Friday, May 26, 2006

WHISTLE WHILE YOU WORK

I saw this movie once with a bunch a midgets and this really pretty gal. These little dudes were kind of funny to watch. They had the idea of whistling while they worked as a way of making it seem like you could enjoy a crappy job.

Well that might have worked for them guys, but believe me if I tried it that wouldn’t work for me. Frankly I’m not sure it worked for them either since one of the was named Grumpy, but it sounded good.

Now in my case, whistling would definitely not be cool. I mean on my garbage route if I was to start whistling that early in the morning, I could really piss off somebody who was sleeping. They sure wouldn’t thank me for waking them up!

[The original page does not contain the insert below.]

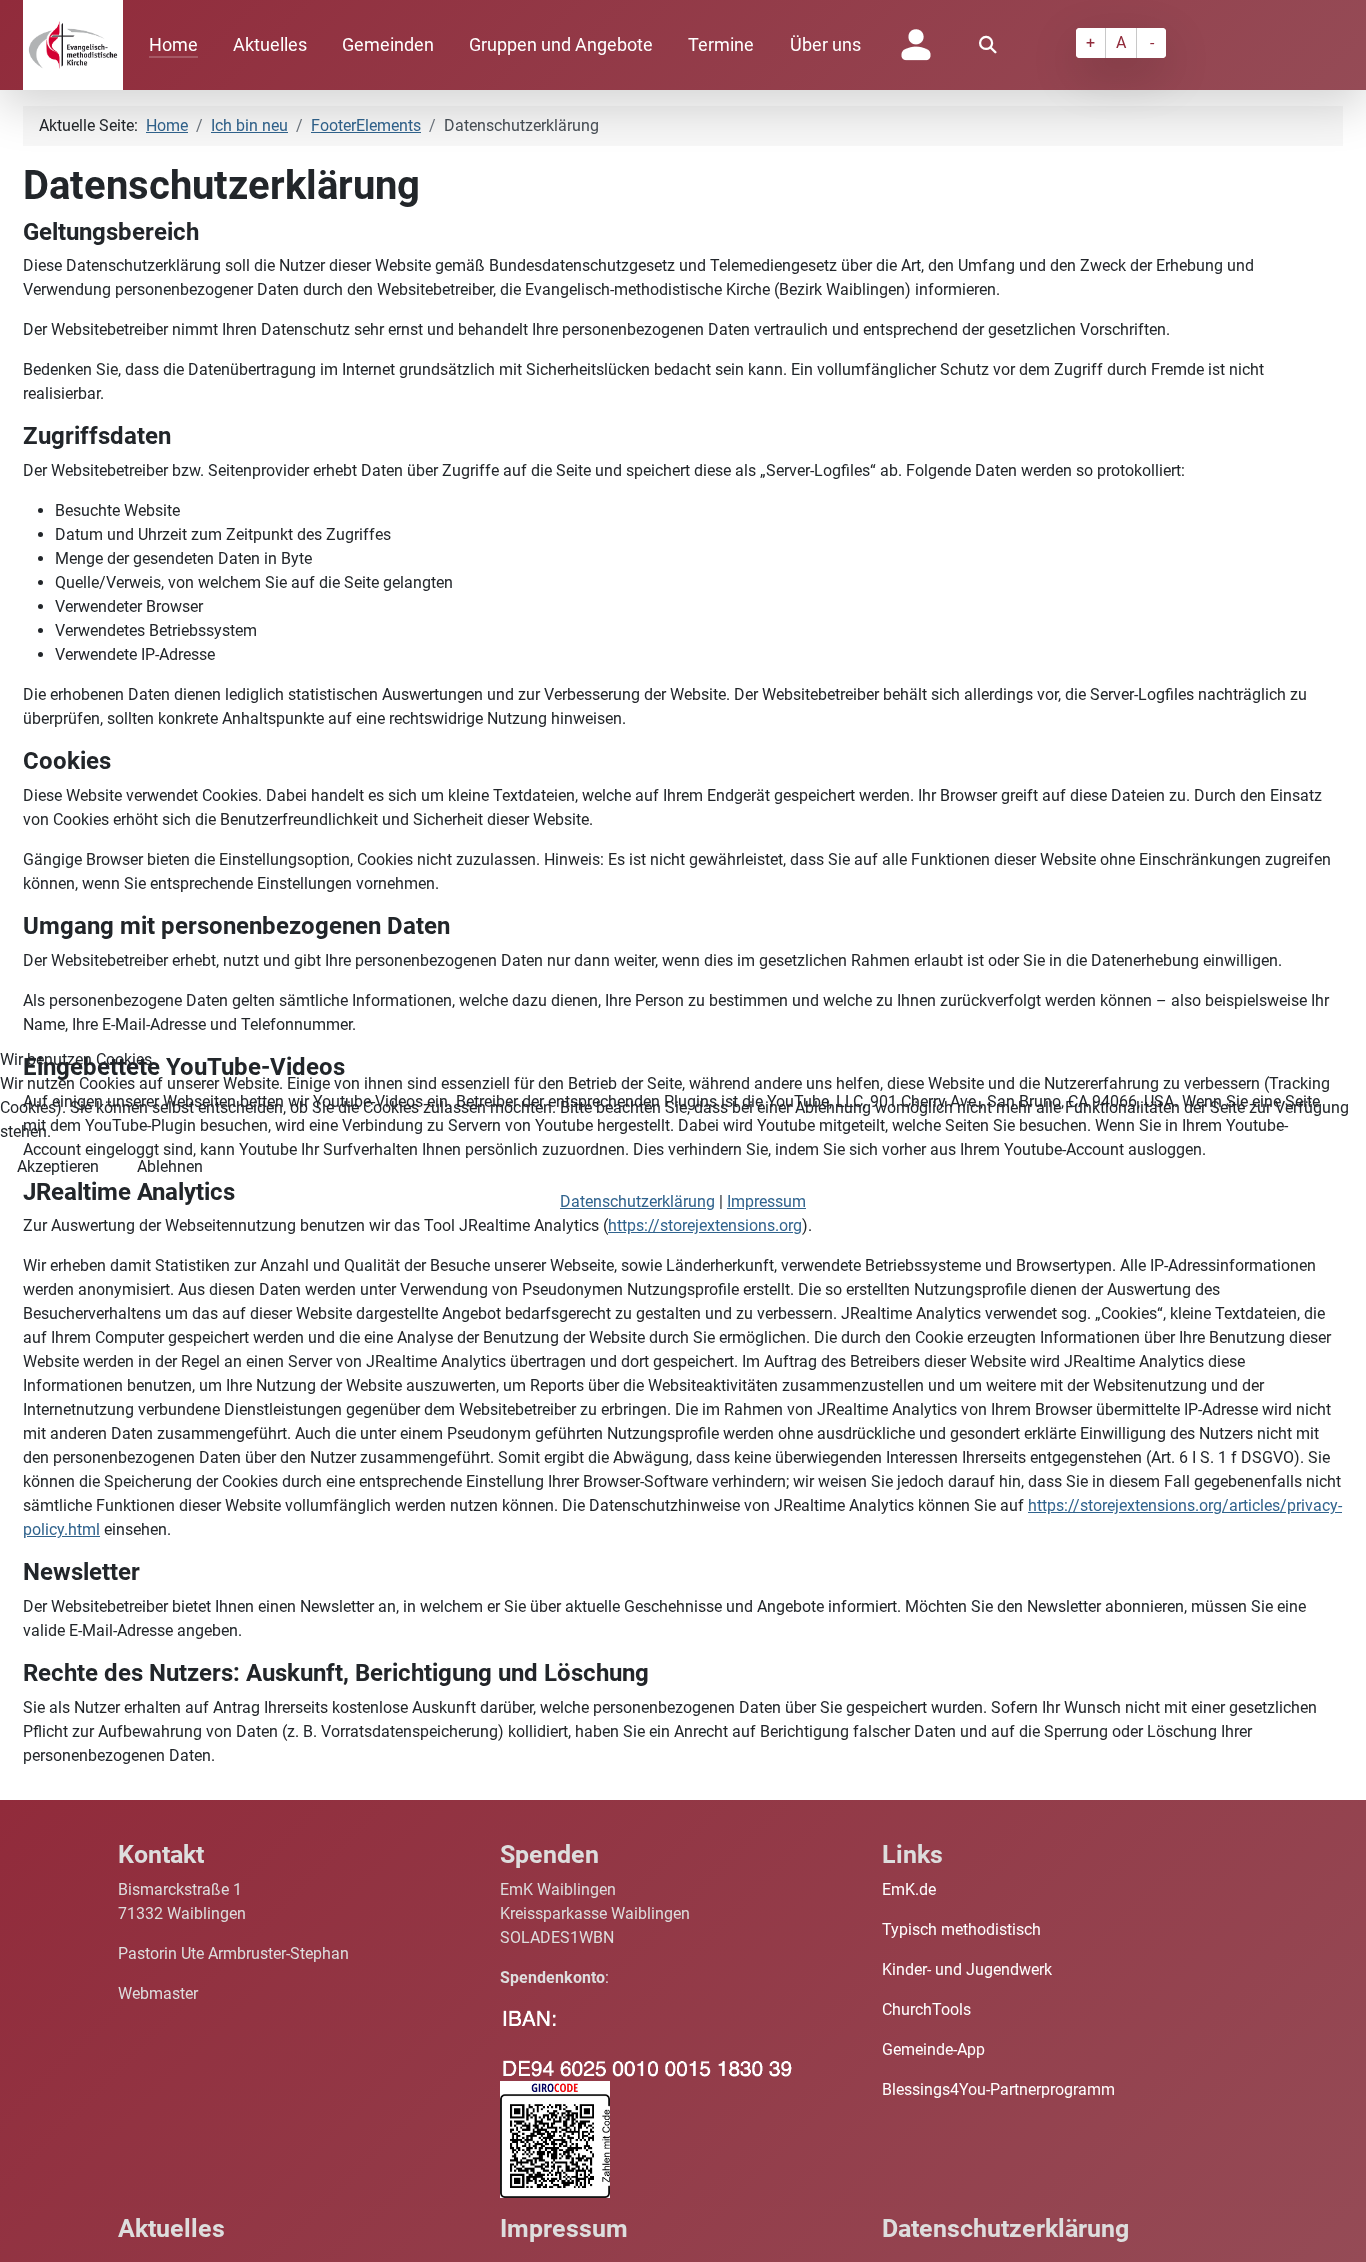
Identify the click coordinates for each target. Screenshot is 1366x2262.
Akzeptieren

Plus I reckon my partner Otis would think I was weird too. Well okay, he already knows I’m weird, but there is no reason for me to give him extra cause to think I’m whacky.

Beyond the trash collecting times though there would be other times it wouldn’t be cool either. Like when I’m at STINK headquarters. I mean shoot there are days when Otis and I do something wrong and the last thing we want to do is have our boss Dr. Hemoglobin find out we are there. Those are the days when we try to just sneak in and out and hope we manage to do so without him finding us.

I tell you when those days happen I really prefer to listening to our boss yelling on our answer machine to doing it in person. Because the one thing we both know is that if we are at STINK headquarters and he has a reason to yell the odds are he’s going to find a way to give us a really crappy assignment. And if there is one thing I don’t want when working for a place that fights grime is a crappy assignment because you can be sure it will involve real crap!

Beyond those times the other occasion when I wouldn’t want to whistle is when we are hunting down some griminal. Man you sure can sneak up on a griminal or go on stake out if you are whistling. Those dang griminals may be scum, but they are also smart enough to know that if they hear whistle coming from behind a dumpster it isn’t going to be a bug making the noise.

So when it comes to whistling I will have to keep mine for when I’m in the shower. And let me tell you with my buddy Otis, I wish he would do his whistling then too. It sure would be a lot easier on my ears than having to hear him singing in the shower.

My buddy is a cool dude in many ways, but God sure didn’t see fit to give him a singing voice. But then I suppose I ought to be grateful he just sticks to singing in the shower. I remember when he did give a shot at singing in the choir over at Reverend Analbe’s church. Eventually he got the message that he wasn’t perhaps that great of a singer when they kept moving the practices without telling him.

In any event I think I’ve explained why whistling and work don’t go together for me. And perhaps it works better for you. If so, happy puckering!

Thought for the week: "We only get 24 hours in a day, but there is no limit to the amount of grief you can end up with. Shouldn't you all the time you want and a limit on grief?"